Gestionar un país en bancarrota

Aunque tiene todos los poderes, el presidente Said reina en un país en bancarrota. Túnez está en suspensión de pagos y cada año debe solicitar más préstamos para equilibrar su presupuesto y pagar sus deudas anteriores. Una vez más, Túnez debe recurrir al Fondo Monetario Internacional (FMI) para negociar un préstamo de 1.900 millones de dólares. Solo con esta condición el país podría obtener otros préstamos de la Unión Europea (UE), Arabia Saudí o incluso Catar. Pero este préstamo del FMI está condicionado a la implementación de reformas relacionadas con el levantamiento gradual de los subsidios a los alimentos esenciales, el control de la masa salarial, que se ha duplicado en los últimos 10 años, y la reforma de la gobernanza de las grandes empresas públicas.

Kais Said rechaza estas condiciones y explica su negativa por un rechazo al imperialismo de las instituciones financieras internacionales. Para él, el FMI, y más ampliamente Occidente, tratan de debilitar a Túnez imponiendo reformas que socavarían el país. También explica su negativa por la capacidad de Túnez de contar con sus propios recursos. Said intenta convencer de que la crisis actual del país se debe a la especulación y el contrabando organizado por “traidores a la patria”.

De hecho, esta retórica de la suficiencia alimentaria es totalmente ilusoria, y la necesidad de dinero del país (2.700 millones de dólares para equilibrar el presupuesto) no puede ser satisfecha con las sumas desviadas por tunecinos corruptos.

La realidad es otra. Si bien se ha dotado de todos los poderes, Kais Said se da cuenta de que gobernar es ante todo responder a las expectativas de quienes lo eligieron masivamente. Sin embargo, es consciente de que no es capaz de mejorar la vida de las personas, ni de enderezar los servicios públicos o dar trabajo a los jóvenes. El país está empobrecido; la población ha visto disminuir considerablemente su poder adquisitivo con una inflación superior al 10% y sufre escasez de productos esenciales para el consumo cotidiano como la leche, la sémola, la harina y el azúcar.

Tarea 1: Según el texto sobre la bancarrota de Túnez, ¿de cuánto es el préstamo que el país negocia con el FMI?
Tarea 2: Imprime sin cambios el fragmento del texto sobre la bancarrota de Túnez que va de "De hecho, esta" a "por tunecinos corruptos.".

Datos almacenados
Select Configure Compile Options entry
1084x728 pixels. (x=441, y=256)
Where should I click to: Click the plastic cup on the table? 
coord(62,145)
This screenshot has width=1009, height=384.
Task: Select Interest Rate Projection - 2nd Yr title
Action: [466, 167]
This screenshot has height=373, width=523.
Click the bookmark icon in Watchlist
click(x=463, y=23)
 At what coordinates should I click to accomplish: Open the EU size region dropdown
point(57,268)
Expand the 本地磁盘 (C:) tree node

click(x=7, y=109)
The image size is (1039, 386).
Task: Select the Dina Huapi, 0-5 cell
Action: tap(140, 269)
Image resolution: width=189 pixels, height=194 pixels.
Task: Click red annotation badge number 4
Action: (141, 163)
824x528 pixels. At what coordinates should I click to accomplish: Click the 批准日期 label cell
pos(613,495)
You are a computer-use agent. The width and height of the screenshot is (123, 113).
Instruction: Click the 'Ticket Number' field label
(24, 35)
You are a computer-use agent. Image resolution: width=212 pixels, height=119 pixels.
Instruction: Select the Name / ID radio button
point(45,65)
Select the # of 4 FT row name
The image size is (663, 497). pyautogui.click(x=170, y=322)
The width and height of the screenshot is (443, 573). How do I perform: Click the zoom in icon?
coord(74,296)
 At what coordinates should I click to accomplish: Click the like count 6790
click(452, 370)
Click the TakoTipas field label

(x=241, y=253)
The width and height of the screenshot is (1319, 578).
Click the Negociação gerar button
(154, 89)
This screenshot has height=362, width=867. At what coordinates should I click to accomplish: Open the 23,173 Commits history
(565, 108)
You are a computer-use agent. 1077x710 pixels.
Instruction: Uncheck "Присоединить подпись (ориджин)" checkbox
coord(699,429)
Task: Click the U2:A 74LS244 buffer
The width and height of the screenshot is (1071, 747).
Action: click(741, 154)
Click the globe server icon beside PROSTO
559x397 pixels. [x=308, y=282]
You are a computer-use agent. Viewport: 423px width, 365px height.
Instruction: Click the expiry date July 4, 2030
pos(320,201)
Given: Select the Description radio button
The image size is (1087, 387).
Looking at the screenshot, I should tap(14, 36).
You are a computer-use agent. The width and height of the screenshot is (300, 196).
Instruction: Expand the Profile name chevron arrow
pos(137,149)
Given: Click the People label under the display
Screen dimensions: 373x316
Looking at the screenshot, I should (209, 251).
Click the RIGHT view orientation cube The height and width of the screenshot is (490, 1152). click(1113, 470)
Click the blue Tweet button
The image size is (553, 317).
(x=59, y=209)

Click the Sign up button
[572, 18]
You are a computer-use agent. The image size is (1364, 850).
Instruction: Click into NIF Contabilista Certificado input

Respuesta 1: De 1.900 millones de dólares.

Respuesta 2:
De hecho, esta retórica de la suficiencia alimentaria es totalmente ilusoria, y la necesidad de dinero del país (2.700 millones de dólares para equilibrar el presupuesto) no puede ser satisfecha con las sumas desviadas por tunecinos corruptos.